Tanggamus — Dinas Komunikasi Dan Informasi (Kominfo) Tanggamus terkesan tidak transparan dalam merealisasikan penggunanaan Anggaran Pendapatan dan Belanja Daerah (APBD) terhadap publik. Diskominfo Tanggamus disinyalir Kangkangi Undang-Undang no.14 tahun 2008 tentang Keterbukaan Informasi Publik (KIP), dengan berbagai macam alasan, Kamis, 11 Januari 2024.
Menindaklanjuti tuntutan aksi demo para awak media, pada Senin, 8 Januari 2024 yang lalu, sesuai janji pihak Kominfo akan buka – bukaan terkait anggaran di Diskominfo, Pemkab Tanggamus. Kadis Kominfo Suhartono, kembali berdiskusi di ruang kerjanya terkait pembayaran dana publikasi yang mandek. Namun selama dua jam, Pihaknya belum dapat memberikan solusi.

Sementara, Kabid Humas Kominfo Yoga,saat ditanya terkait anggaran realisasi anggaran publikasi media online, cetak dan tayang streaming tahun anggaran 2023 lalu, dia baru membeberkan kalau total anggaran tahun 2023 di dinasnya sebesar Rp. 5 Miliar , namun yang tidak tercairkan hampir 2 milyar dan dikatakannya juga, untuk tahun 2024 anggaran tersebut menurun.
Diwaktu yang sama, Ketua Organisasi Wartawan TAJI Tanggamus, Jon menegaskan bahwa pihaknya ingin meminta bukti transfer anggaran, kepada Dinas Kominfo. “Sesuai hasil diskusi kesepakatan dibayar 50%, namun fakta dilapangan hanya 20, 30 bahkan 0,5%, kita disini bukan untuk adu argumen, kami minta bukti transfer ke media-media yang sudah direalisasi oleh kominfo,” tegas Jon.
Kepada awak media, kembali Yoga menjanjikan sambil memberi alasan yang dinilai tidak masuk akal. “Terkait pembayaran media tahun anggaran 2023, akan di bayar tanpa mengurangi jumlah nominal tagihan di tahun 2024, karena DBH Propinsipun tidak cair,” janji Yoga.

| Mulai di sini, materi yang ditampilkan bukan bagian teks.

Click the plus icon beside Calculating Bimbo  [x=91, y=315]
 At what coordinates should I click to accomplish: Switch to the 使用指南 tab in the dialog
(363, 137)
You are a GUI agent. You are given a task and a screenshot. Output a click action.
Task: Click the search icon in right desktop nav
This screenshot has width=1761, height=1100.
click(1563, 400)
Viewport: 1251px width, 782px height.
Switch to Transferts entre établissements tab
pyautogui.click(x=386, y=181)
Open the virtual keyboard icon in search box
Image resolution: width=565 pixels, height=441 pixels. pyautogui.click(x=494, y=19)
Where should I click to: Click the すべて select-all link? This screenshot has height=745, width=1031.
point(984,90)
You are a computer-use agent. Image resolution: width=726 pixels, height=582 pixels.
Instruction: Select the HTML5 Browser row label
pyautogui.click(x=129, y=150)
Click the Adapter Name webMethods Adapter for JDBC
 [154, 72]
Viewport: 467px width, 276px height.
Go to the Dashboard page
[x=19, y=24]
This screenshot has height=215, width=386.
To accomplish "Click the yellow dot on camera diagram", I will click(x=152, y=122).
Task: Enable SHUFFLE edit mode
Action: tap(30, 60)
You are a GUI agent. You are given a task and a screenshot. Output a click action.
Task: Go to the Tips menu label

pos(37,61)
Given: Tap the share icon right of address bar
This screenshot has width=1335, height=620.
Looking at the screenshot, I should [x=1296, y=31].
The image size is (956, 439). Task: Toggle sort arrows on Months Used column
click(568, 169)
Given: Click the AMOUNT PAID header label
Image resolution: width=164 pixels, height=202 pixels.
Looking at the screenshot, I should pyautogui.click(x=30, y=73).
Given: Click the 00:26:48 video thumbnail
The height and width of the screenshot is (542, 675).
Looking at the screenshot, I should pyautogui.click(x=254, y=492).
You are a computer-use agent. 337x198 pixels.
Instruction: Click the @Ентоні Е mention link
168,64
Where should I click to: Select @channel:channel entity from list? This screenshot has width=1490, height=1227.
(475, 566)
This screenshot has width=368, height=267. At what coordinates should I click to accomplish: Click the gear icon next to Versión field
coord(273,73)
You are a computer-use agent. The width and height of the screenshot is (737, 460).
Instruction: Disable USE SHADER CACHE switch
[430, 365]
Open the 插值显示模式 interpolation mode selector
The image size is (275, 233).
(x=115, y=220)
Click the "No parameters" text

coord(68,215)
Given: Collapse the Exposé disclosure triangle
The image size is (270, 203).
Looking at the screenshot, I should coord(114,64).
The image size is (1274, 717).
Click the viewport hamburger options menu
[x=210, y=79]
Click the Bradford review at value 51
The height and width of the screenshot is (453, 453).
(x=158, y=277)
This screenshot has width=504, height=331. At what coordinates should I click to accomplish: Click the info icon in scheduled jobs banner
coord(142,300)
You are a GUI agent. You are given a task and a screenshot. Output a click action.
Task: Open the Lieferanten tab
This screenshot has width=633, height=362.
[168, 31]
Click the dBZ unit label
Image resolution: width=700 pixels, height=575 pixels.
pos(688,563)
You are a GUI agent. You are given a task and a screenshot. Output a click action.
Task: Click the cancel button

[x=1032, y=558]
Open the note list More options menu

Dan saat dipinta kepastian terkait data, seolah tak ada beban, Yoga menjelaskan bahwa Bendahara Riski alias Kimong lah yang tau. “Kalau data dan bukti rincian transfer, kita tunggu bendahara ngantor,” tandas Yoga.
Sementara itu, untuk diketahui bahwa bendahara kominfo kimong, pernah mengungkapkan terkait e-Pin Kominfo, melaui pesan singkatnya kepada salah satu rekan wartawan.
“Soalnya kami baru omon-omon, ama Kadis diorang nunggu dimana Lo nya….?
Katanya e-PIN Kominfo Lo yg pegang ce ?
Epin api luwot lah puakhi hadu lah hino so hadu permainan yoga unyin…!
Hadu dang percaya cawani yoga. yang artinya, e-Pin apa lagi lah saudara, sudah lah ini semua sudah permainan Yoga aja…udah jangan percaya dengan omongan yoga,” ungkap Bendahara Kominfo Riski.